Can you be a lawyer in real life, and play one on TV (or on the radio, or over the Internet)? Yes you can, and a live lawyer call-in show could be your ticket to fame and referrals.
With a variety of new and traditional media within reach, the possibilities for lawyer self-marketing via call-in shows are virtually limitless. (Of course, you still have to follow all the ethical rules about attorney advertising.)
Here are a few platforms that attorneys may want to consider for starting a lawyer call-in show:
Local TV and radio.
TV and radio stations often use lawyers as guests on news and talk programs; they may also be receptive to 30-minute call-in shows, but you'll probably have to pay for air time, and perhaps even production costs, much like an infomercial.
A cheaper (i.e., free) alternative may be community-access cable TV. Though you won't reach as wide an audience, public access channels are open to all, and can serve as a "stepping stone" before you make it big.
Internet call-in shows and podcasts.
Free websites like TalkShoe and BlogTalkRadio allow you to broadcast live via the Internet, and incorporate phone calls via an online control panel. You can also record your call-in shows as podcasts, which listeners and potential clients can access at any time.

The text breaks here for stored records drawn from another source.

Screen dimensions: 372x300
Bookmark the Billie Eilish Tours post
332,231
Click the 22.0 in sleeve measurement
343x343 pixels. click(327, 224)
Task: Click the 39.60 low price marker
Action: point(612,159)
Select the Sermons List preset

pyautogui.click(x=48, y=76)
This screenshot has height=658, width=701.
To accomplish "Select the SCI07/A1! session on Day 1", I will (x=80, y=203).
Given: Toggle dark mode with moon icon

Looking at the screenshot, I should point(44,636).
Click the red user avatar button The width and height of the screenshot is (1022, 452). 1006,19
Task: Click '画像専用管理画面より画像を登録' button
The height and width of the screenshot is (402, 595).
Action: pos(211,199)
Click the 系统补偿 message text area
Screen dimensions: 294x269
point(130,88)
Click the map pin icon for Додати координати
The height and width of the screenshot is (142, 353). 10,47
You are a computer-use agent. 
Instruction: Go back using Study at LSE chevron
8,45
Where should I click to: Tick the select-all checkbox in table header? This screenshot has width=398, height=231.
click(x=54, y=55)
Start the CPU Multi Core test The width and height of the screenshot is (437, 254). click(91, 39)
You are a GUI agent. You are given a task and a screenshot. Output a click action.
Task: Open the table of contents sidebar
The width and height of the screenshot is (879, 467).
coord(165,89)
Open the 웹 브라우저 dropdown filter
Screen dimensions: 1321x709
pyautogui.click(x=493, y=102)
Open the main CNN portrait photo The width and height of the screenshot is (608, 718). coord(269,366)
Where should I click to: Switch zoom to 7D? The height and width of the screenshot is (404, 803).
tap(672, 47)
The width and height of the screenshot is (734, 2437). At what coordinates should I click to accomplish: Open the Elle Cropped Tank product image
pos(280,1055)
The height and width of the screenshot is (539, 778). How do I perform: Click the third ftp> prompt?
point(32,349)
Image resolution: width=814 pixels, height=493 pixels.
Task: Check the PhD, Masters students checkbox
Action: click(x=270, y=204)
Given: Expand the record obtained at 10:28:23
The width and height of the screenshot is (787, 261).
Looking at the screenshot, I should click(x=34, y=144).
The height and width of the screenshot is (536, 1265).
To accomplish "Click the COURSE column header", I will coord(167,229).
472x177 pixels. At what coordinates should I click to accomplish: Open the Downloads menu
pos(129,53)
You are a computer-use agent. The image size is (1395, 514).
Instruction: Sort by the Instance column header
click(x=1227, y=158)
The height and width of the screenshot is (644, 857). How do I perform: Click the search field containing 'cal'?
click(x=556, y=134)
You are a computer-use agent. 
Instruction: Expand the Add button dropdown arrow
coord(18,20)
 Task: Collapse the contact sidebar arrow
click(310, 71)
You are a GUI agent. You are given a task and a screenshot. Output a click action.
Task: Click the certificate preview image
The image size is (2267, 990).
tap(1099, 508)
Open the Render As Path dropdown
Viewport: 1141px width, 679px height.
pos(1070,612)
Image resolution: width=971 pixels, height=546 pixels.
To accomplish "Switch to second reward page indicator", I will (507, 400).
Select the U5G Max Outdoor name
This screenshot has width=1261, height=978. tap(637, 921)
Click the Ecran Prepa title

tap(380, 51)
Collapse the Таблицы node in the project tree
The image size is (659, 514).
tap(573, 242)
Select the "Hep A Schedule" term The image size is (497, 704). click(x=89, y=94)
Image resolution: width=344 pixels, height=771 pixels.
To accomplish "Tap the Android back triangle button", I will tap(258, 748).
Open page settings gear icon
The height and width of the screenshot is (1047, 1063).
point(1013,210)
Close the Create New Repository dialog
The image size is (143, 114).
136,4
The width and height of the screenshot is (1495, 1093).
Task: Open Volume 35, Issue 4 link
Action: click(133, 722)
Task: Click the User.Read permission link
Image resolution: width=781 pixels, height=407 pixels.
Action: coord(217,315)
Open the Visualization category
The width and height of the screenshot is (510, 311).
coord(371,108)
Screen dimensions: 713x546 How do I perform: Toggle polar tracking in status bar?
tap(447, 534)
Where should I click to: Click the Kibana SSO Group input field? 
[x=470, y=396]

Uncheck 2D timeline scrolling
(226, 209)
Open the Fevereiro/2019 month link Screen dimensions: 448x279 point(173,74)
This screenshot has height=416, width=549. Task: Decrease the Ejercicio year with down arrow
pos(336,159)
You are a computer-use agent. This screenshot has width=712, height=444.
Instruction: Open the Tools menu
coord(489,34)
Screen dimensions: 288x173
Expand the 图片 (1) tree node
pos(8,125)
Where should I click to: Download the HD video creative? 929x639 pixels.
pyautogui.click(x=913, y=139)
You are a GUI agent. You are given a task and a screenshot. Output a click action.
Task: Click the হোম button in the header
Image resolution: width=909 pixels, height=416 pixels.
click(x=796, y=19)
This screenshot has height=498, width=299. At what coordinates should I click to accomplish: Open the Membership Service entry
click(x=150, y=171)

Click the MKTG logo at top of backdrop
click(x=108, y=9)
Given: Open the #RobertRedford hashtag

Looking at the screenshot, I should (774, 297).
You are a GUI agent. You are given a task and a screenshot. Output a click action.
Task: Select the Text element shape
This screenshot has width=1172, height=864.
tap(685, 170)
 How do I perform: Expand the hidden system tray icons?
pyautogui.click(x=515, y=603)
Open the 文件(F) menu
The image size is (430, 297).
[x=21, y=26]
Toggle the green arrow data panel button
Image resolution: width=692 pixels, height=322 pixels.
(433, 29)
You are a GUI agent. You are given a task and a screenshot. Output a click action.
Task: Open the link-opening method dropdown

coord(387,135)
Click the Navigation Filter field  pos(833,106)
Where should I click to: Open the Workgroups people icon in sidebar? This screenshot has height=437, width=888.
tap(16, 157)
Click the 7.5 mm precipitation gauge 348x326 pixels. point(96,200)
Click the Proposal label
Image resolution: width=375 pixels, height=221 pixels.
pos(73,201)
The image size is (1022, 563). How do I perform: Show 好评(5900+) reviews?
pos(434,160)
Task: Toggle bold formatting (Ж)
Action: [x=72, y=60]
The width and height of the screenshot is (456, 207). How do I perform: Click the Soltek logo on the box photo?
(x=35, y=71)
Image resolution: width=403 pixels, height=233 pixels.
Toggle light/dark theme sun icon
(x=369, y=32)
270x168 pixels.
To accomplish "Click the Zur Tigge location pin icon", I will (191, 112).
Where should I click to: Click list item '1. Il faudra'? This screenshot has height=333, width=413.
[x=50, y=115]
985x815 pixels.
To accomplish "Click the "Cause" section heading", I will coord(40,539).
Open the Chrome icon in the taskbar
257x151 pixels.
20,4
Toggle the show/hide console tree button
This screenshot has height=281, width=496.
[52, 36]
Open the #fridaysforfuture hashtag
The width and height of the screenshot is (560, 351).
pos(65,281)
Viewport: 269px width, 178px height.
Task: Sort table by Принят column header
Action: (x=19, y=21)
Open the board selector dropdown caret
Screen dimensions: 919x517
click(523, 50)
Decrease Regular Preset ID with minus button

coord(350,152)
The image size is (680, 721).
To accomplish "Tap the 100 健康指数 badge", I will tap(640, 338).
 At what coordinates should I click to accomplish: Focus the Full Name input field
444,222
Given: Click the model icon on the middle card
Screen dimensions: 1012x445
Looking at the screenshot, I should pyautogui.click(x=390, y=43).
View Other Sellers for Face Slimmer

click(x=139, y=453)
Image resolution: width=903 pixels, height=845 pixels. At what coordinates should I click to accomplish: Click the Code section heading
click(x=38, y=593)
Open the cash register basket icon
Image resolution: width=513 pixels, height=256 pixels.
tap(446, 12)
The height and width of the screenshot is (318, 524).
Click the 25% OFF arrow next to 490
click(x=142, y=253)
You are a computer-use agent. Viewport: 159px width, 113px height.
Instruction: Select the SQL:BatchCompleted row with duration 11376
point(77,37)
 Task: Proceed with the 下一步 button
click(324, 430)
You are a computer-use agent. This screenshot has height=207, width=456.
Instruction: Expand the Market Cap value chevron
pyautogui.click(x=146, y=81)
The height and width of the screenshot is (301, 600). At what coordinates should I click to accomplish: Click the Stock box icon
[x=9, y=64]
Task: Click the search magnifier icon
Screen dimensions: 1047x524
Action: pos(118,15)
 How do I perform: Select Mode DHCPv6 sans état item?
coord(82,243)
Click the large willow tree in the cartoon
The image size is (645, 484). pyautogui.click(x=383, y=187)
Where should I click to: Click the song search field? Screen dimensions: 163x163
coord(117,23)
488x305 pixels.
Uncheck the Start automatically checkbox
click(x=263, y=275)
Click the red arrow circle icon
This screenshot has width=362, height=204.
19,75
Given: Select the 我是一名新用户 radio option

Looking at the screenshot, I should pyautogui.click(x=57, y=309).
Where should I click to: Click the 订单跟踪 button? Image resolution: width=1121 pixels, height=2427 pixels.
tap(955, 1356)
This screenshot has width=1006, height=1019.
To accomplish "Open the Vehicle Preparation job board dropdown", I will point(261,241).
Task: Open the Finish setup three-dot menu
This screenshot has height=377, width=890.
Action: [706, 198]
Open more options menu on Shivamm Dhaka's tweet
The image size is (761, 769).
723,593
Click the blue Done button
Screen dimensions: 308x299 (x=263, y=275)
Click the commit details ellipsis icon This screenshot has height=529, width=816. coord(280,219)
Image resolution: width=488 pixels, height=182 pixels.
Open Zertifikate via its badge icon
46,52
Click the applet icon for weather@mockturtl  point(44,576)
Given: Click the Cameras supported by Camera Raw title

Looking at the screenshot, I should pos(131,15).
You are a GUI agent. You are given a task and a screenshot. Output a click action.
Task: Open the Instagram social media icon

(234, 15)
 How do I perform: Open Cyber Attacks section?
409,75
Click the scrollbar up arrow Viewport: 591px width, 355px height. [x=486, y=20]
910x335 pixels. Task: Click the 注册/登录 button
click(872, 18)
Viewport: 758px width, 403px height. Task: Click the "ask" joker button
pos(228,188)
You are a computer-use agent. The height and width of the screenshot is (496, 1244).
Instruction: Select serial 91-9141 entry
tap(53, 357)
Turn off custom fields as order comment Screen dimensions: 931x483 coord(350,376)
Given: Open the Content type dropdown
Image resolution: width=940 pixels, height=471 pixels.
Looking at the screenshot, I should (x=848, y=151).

Blogs, chats, and online discussions.
Incorporating blogs, chat rooms, and online discussion forums on your firm's website can achieve the same results as a call-in show by fostering interaction with potential clients and increasing your visibility. There are many ways to do this, and FindLaw's Lawyer Marketing experts can help you get the results you want.
But lawyer call-in shows can also create legal problems. A recent lawsuit in Texas is a good example: Attorney Thomas Corea is suing CBS, owner of Dallas TV station KTXA, for failing to properly promote his 30-minute call-in show and failing to transfer calls to Corea's call center, the blog TVSpy reports.
Corea paid $2,750 for each episode of his "Ask the Lawyer" call-in show, which Corea claims got better ratings than local news. His lawsuit, which is pending, seeks more than $1 million in lost potential business, according to TVSpy.